By default, a view's coordinate system is based at (0.0, 0.0) in the lower-left corner of its bounds rectangle, its unit square (the size of a 1.0 by 1.0 rectangle) is the same size as those of its superview, and its axes are parallel to that of its frame rectangle. The coordinate system of a view can be changed in four distinct ways: It can be translated, scaled, flipped, or rotated.

To translate or scale the coordinate system, you alter the view's bounds rectangle. Changing the bounds rectangle sets up the basic coordinate system with which all drawing performed by the view begins. Concrete subclasses of `NSView` typically alter the bounds rectangle immediately as needed in their `initWithFrame:` methods or upon loading a nib file that contains the view.

The method for changing the bounds rectangle is `setBounds:`, which both positions and scales the canvas. The origin of the rectangle provided to `setBounds:` becomes the lower-left corner of the bounds rectangle, and the size of the rectangle is made to fit in the frame rectangle, effectively scaling the view's drawn image. In Figure 2-4, the bounds rectangle from Figure 2-1 is moved and doubled in size; the result appears on the right.

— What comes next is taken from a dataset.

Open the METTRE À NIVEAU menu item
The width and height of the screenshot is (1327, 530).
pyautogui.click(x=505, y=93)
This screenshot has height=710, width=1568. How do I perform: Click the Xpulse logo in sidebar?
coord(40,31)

You can also set the components of the bounds rectangle independently, using `setBoundsOrigin:` and `setBoundsSize:`.

Another set of methods translate and scale the coordinate system in relative terms; if you invoke them repeatedly, their effects accumulate. These methods are `translateOriginToPoint:` and `scaleUnitSquareToSize:`.

Translating the bounds rectangle of a view shifts all subviews along with the drawing of the view's content. Scaling also affects the drawing of the subviews, as their coordinate systems inherit and build on these alterations.

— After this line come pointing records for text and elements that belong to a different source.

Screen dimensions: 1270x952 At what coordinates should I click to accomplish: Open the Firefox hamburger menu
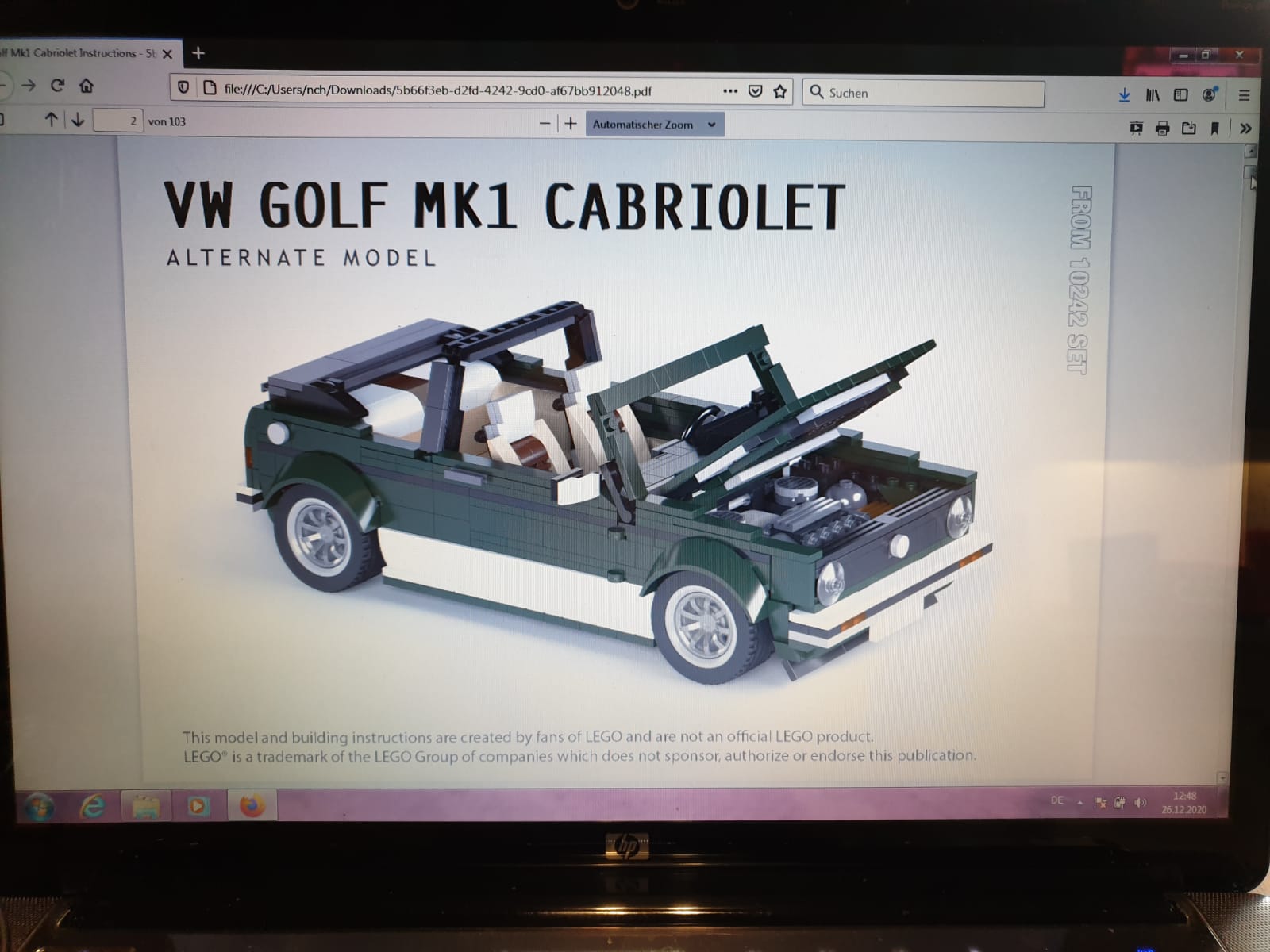(x=1244, y=95)
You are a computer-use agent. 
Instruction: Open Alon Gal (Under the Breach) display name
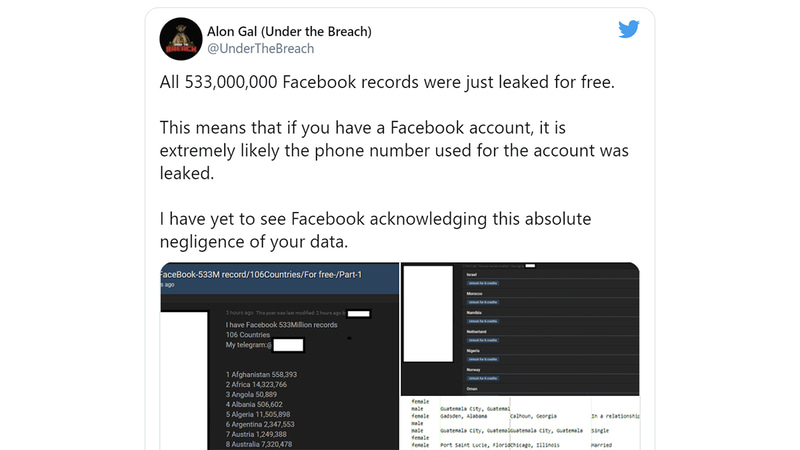(289, 31)

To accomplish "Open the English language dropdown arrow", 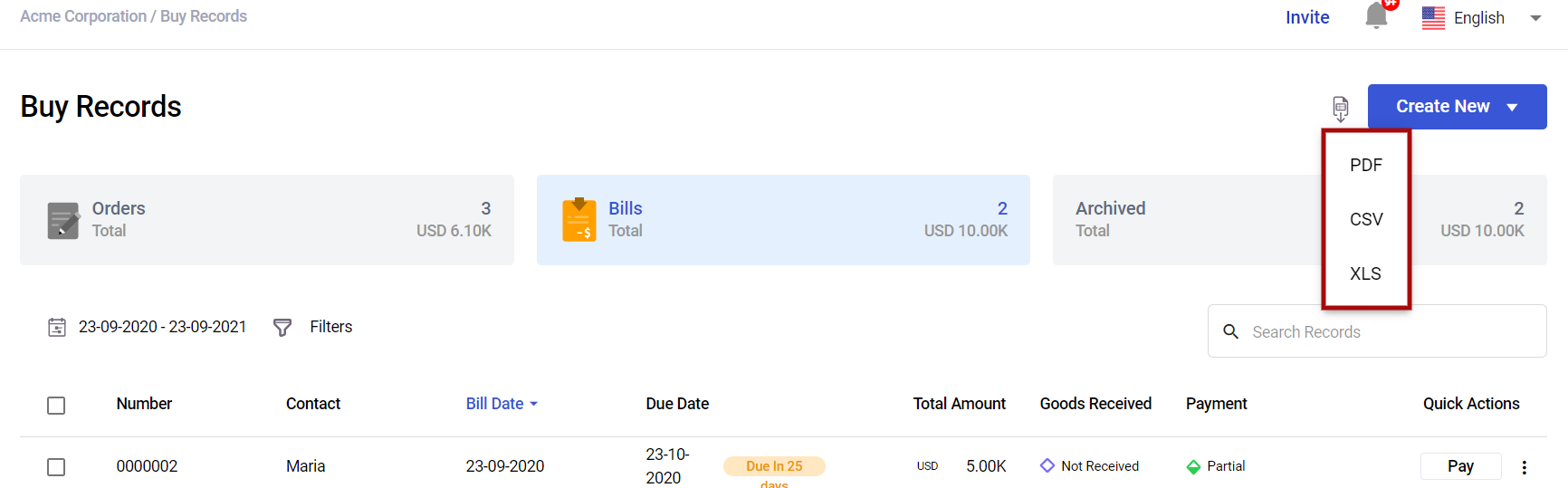I will coord(1535,18).
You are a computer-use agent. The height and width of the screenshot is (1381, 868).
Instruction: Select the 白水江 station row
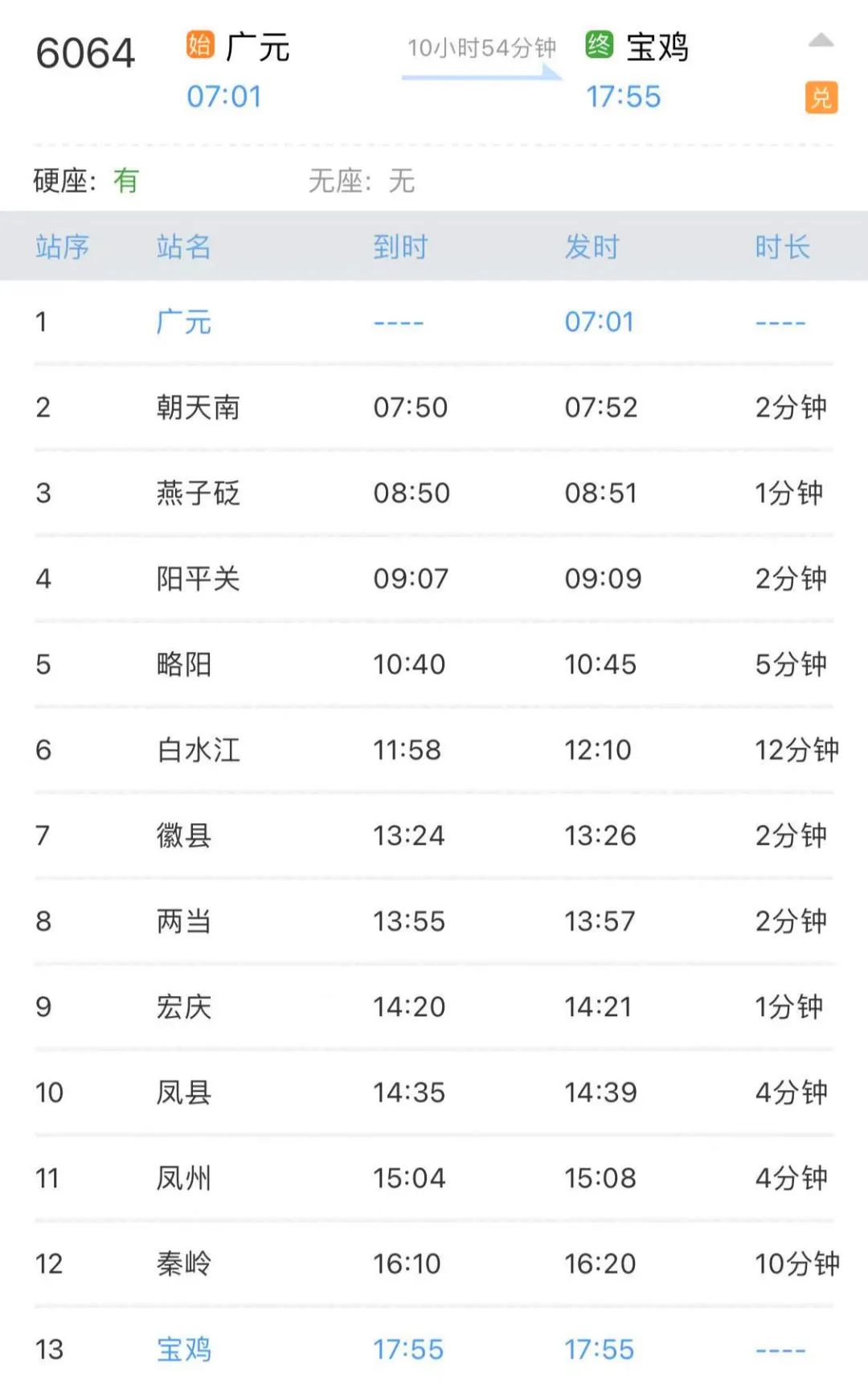point(198,750)
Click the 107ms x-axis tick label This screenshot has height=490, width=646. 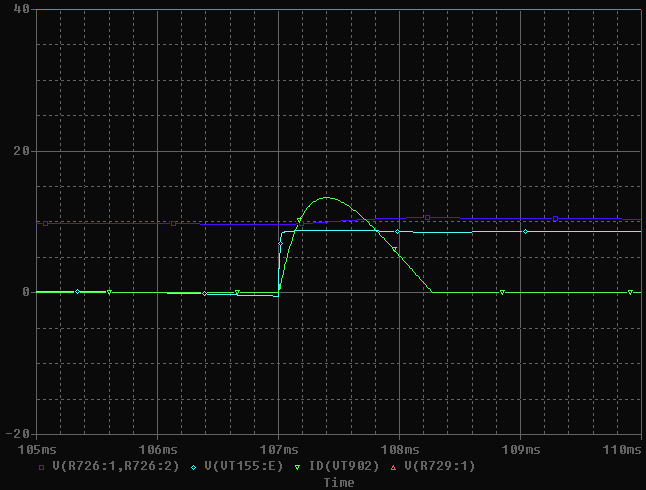coord(278,449)
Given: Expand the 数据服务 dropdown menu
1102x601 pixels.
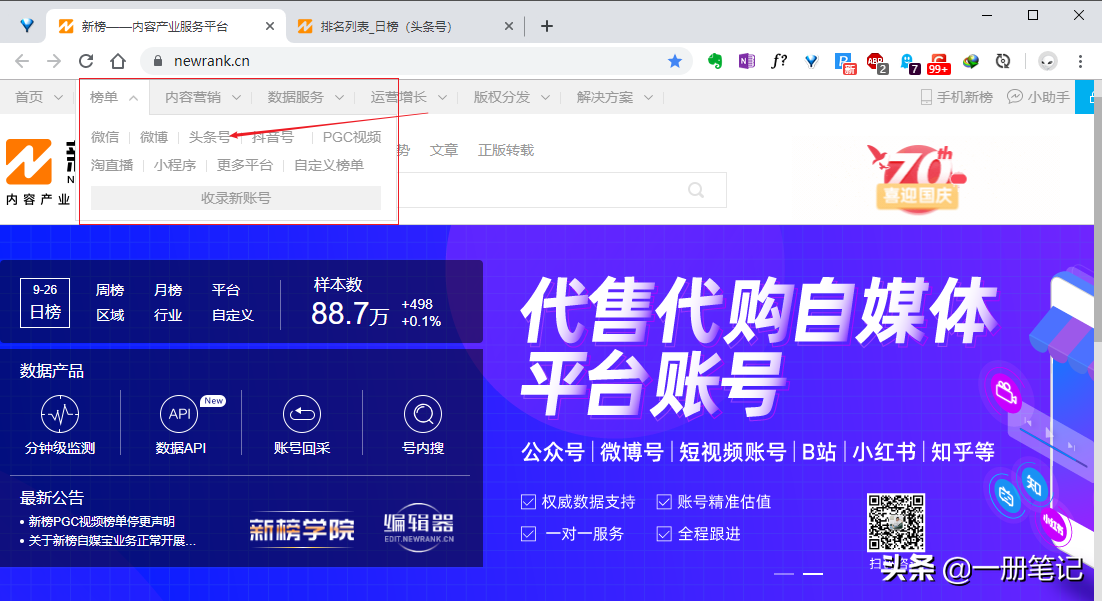Looking at the screenshot, I should (x=306, y=97).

A view can also specify that its coordinate system is flipped. A flipped coordinate system is based on the origin (0.0,0.0) being in the upper-left corner of its bounds rectangle, as shown in Figure 2-5.

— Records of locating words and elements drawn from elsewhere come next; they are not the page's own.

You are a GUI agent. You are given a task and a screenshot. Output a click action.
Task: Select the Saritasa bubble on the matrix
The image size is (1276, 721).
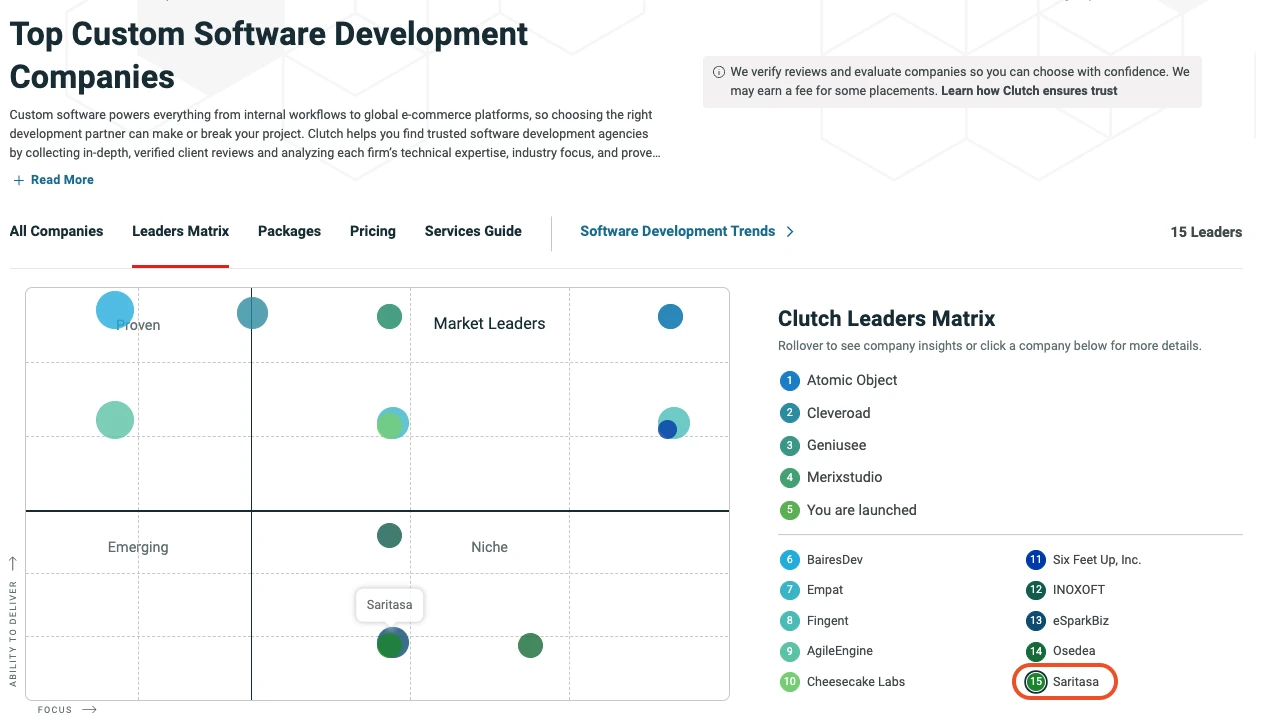pyautogui.click(x=392, y=643)
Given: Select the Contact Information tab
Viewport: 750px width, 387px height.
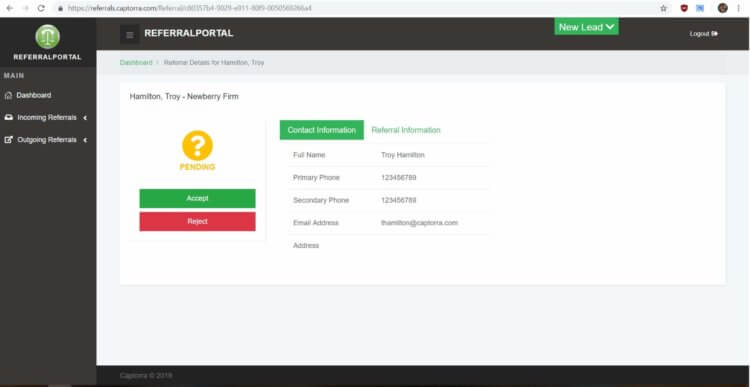Looking at the screenshot, I should click(322, 130).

A flipped coordinate system is useful when the contents of a view naturally originate at the top of a view, and flow downwards. For example, a view that scrolls text up and off the screen as new text appears would be best implemented using a flipped coordinate system.

Specifying that a view subclass uses a flipped coordinate system is done by overriding the `isFlipped` method. The default implementation of `NSView` returns `NO`, which means that the origin of the coordinate system lies at the lower-left corner of the default bounds rectangle, and the y-axis runs from bottom to top. When a subclass overrides this method to return `YES`, the view machinery automatically adjusts itself to assume that the upper-left corner is the origin.

A flipped coordinate system affects all drawing in the flipped view itself as well as the placement of the frame rectangles of all immediate subviews. It doesn’t affect the coordinate systems of those subviews or the drawing performed by them.

It is also possible to rotate the coordinate system around its origin within the bounds rectangle (not the origin of the bounds rectangle itself). The `setBoundsRotation:` method sets the rotation of the coordinate system to the angle, in degrees, passed as the parameter. The `rotateByAngle:` method allows you to specify the rotation angle relative to the current rotation of the coordinate system.

Rotating a view's coordinate system also enlarges the visible rectangle to account for the rotation, so that it’s expressed in the rotated coordinates yet completely covers the visible portion of the frame rectangle. This adds regions that must be drawn, yet will never be displayed (the triangular areas shown in Figure 2-6).